I went to the Saturday debate between the 4 candidates vying for Chris Cannon's seat in Congress and it was extremely enlightening. First up I have to thank Ivan Keller for putting it together. That's one thing that I'd love my Leg District to do, but that we haven't (the blame, of course, goes to me as the chair). Now on to my impressions of each of the candidates:
Joe Ferguson. He's the candidate of choice for the John Birch Society and he's a staunch opponent of the North American Union. Of course the NAU is a conspiracy theory project at this point and just because we ratified NAFTA and CAFTA doesn't mean we're all for the NAU (although Joseph Smith proposed it back in the 1840s, so why is it such a bugaboo anyway for Mormons?). Nevertheless, he only had one real opinion - no NAU and no steps towards it.
Jason Chaffetz. Is there a bigger jerk in the race? During the 2 hour debate he managed to toss Orrin Hatch, David Leavitt, Chris Cannon, George W Bush, and his old boss Jon Huntsman under the bus. All of this so he could be seen as the guy who gets things done and says what needs to be said. If you criticize Huntsman's position on global warming, you criticize your policies. If you manage to marginalize yourself from every single member of Congress before you even get to the House, chances are that you will be very ineffective. For someone who touts being a member of Reagan 21 (in fact, he mentioned that he mentioned it before anyone else did, but that was mainly because he was the first one who had the question asked to him), he certainly doesn't belong. What was it that was Reagan's 11th Commandment? "Don't criticize fellow Republicans." That's something Chaffetz could learn from. Another politician he could learn from is Al Gore. Chaffetz managed to pull a Gore and roll his eyes, tut-tut, and shake his head at every opportunity when Chris Cannon was speaking. That comes across as condescending, and if memory serves me correctly, when Gore did it in 2000 against George W Bush it didn't turn out too well for him either. Oh, and one other thing. His "God bless you and God bless the United States of America" line - I hate it. I HATE it. Words can't describe how much that bugs me. If he was the President and this was the State of the Union, that'd be fine. I don't recall any candidate for office, sitting or otherwise, ending his debate performance and his standard stump speech with it. It's ridiculous. Instead of being statesmanlike or whatever he's aiming for, it comes across just like the rest of his performance. Condescending, ill-advised, and patronizing. The sooner we rid ourselves of him the better. One thing I will say - if by some wild stretch of the imagination he is our candidate, I would look very closely at either throwing my vote away or voting for the Democrat. I will not vote for Jason Chaffetz.

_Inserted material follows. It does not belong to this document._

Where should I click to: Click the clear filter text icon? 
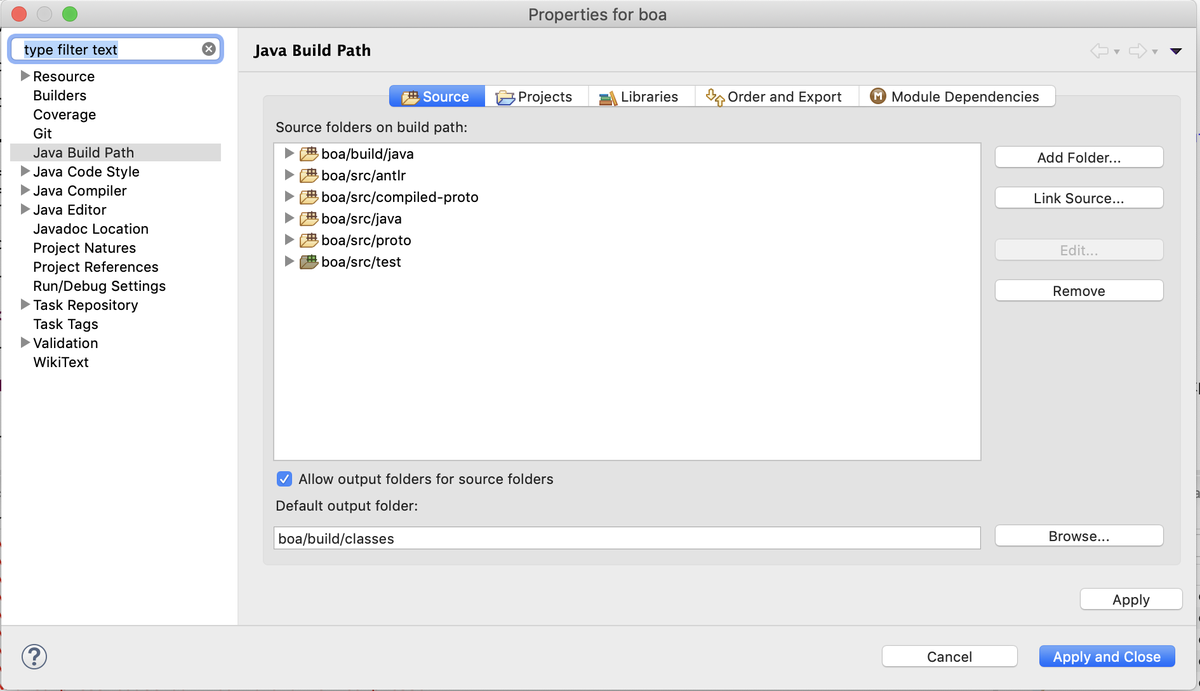coord(208,48)
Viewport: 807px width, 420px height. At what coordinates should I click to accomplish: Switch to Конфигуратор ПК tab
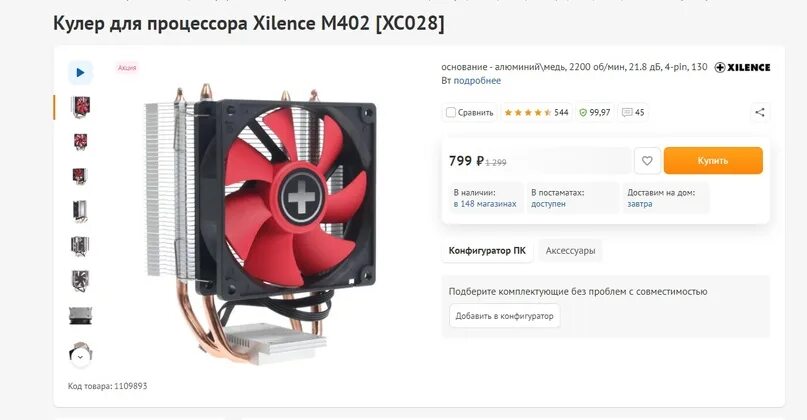(x=487, y=251)
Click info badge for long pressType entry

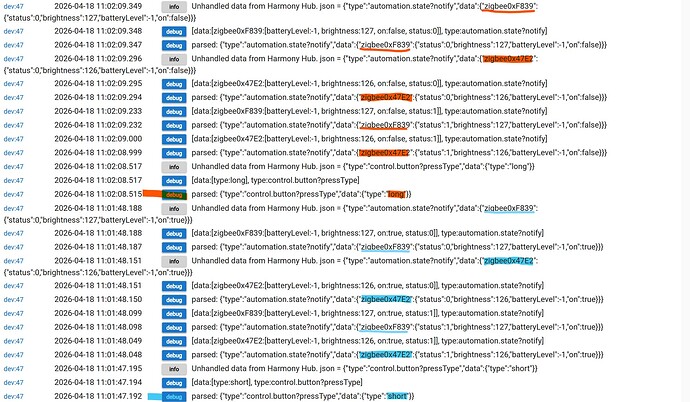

David Leavitt. I thought Leavitt gave the best performance in the debate. He was articulate, he was statesmanlike, he made good points, and I thought he aquitted himself quite well.

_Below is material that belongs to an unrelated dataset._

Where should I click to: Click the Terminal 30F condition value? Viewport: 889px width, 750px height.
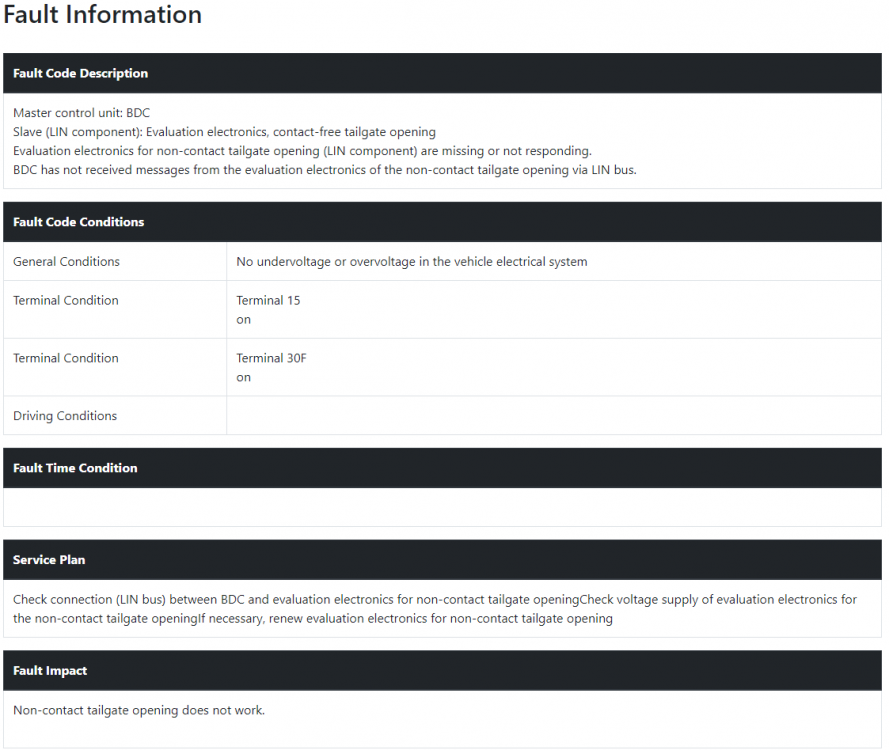(271, 367)
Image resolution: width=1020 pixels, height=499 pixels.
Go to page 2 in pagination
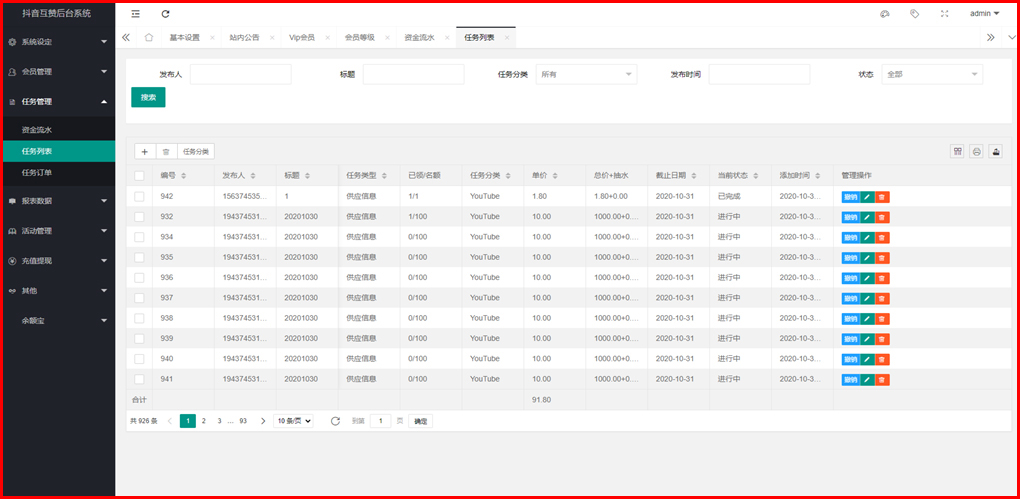(x=203, y=421)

Chris Cannon. Poor Chris. He's a great guy, but he is not at his best in a forum like this. He's not great at providing a concise, direct answer to a question and it makes him look like a chump. He'll obfuscate and hem and haw on things. At the same time he did make some nice little points like why is Jason Chaffetz running against Cannon in the 3rd District when he lives in the 2nd District and could go against Jim Matheson (answer: because he's a calculating sucker who thinks Cannon is the most vulnerable). There's also his record, which is pretty solid as well.
At the end of the debate, I was leaning more Leavitt, but right now I'm a little bit more in the Cannon camp. The one thing it did serve to do is eliminate Jason Chaffetz from serious consideration.